Moorthy Vikaesh, Goh Graham S, Guo Chang-Ming, Tan Seang-Beng, Chen John Li-Tat, Soh Reuben Chee Cheong
Yong Loo Lin School of Medicine, National University Singapore.
Department of Orthopaedic Surgery, Singapore General Hospital, Singapore, Singapore.
Clin Spine Surg. 2022 Feb 1;35(1):E137-E142. doi: 10.1097/BSD.0000000000001153.
This is a retrospective study.
To determine (1) the independent risk factors of postoperative shoulder imbalance (PSI) after adolescent idiopathic scoliosis (AIS) correction surgery; and (2) whether the level of upper instrumented vertebrae (UIV) affects postoperative shoulder balance.
PSI is an important outcome of AIS correction surgery as it influences a patient's appearance and satisfaction. However, risk factors for PSI remain controversial and there are currently no studies evaluating the effect of sagittal spinopelvic parameters on PSI. Previous studies on the relationship between the level of UIV and PSI have also reported conflicting results.
Sixty-nine AIS patients undergoing correction surgery at a single institution were retrospectively reviewed. Radiographic parameters were measured on anteroposterior and lateral x-rays preoperatively, immediate postoperatively, and 12 months postoperatively. At 1 year follow-up, patients were divided into 2 groups based on their radiographic shoulder height (RSH): (1) PSI group (RSH ≥20 mm) and (2) non-PSI group (RSH <20 mm).
On multivariate regression analysis, a lower postoperative main thoracic curve (MTC) [odds ratio (OR): 0.702, 95% confidence interval (CI): 0.519-0.949, P=0.022], greater percentage correction of MTC (OR: 1.526, 95% CI: 1.049-2.220, P=0.027) and higher postoperative sacral slope (OR: 1.364, 95% CI: 1.014-1.834, P=0.040) were identified as independent risk factors of PSI. When preoperative, postoperative, and absolute change in shoulder parameters were compared across the level of UIV, no significant differences were found regardless of the radiographic shoulder parameter analyzed.

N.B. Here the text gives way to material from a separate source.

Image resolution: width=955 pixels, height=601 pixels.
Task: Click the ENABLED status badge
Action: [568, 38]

Lower postoperative MTC, greater percentage correction of MTC and higher postoperative sacral slope were independent risk factors of PSI. Shoulder balance and symmetry were not affected by the level of UIV selected. Relative curve correction is a more important consideration than UIV to avoid PSI after AIS correction surgery.
III.
这是一项回顾性研究。
确定(1)青少年特发性脊柱侧凸(AIS)矫正手术后肩部失衡(PSI)的独立危险因素;以及(2)上固定椎(UIV)水平是否影响术后肩部平衡。
PSI是AIS矫正手术的一项重要结果,因为它会影响患者的外观和满意度。然而,PSI的危险因素仍存在争议,目前尚无研究评估矢状位脊柱骨盆参数对PSI的影响。以往关于UIV水平与PSI之间关系的研究也报告了相互矛盾的结果。

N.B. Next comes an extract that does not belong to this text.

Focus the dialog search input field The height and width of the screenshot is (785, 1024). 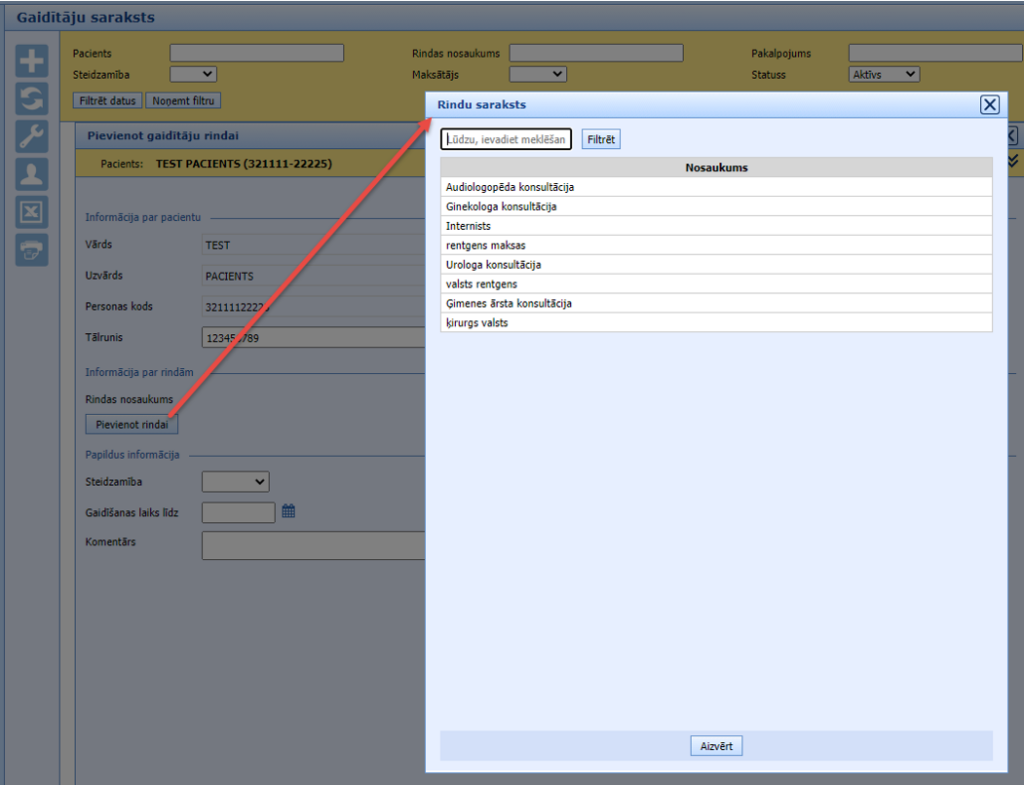[506, 140]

对在单一机构接受矫正手术的69例AIS患者进行回顾性分析。在术前、术后即刻和术后12个月的前后位和侧位X线片上测量影像学参数。在1年随访时,根据患者的影像学肩部高度(RSH)将其分为两组:(1)PSI组(RSH≥20 mm)和(2)非PSI组(RSH<20 mm)。
多因素回归分析显示,术后胸主弯(MTC)较低[比值比(OR):0.702,95%置信区间(CI):0.519 - 0.949,P = 0.022]、MTC矫正百分比更高(OR:1.526,95% CI:1.049 - 2.220,P = 0.027)以及术后骶骨斜率更高(OR:1.364,95% CI:1.014 - 1.834,P = 0.040)被确定为PSI的独立危险因素。当比较不同UIV水平的术前、术后肩部参数及绝对变化时,无论分析何种影像学肩部参数,均未发现显著差异。
术后较低的MTC、较高的MTC矫正百分比和较高的术后骶骨斜率是PSI的独立危险因素。肩部平衡和对称性不受所选UIV水平的影响。在AIS矫正手术后,相对曲线矫正比UIV更重要,是避免PSI的关键因素。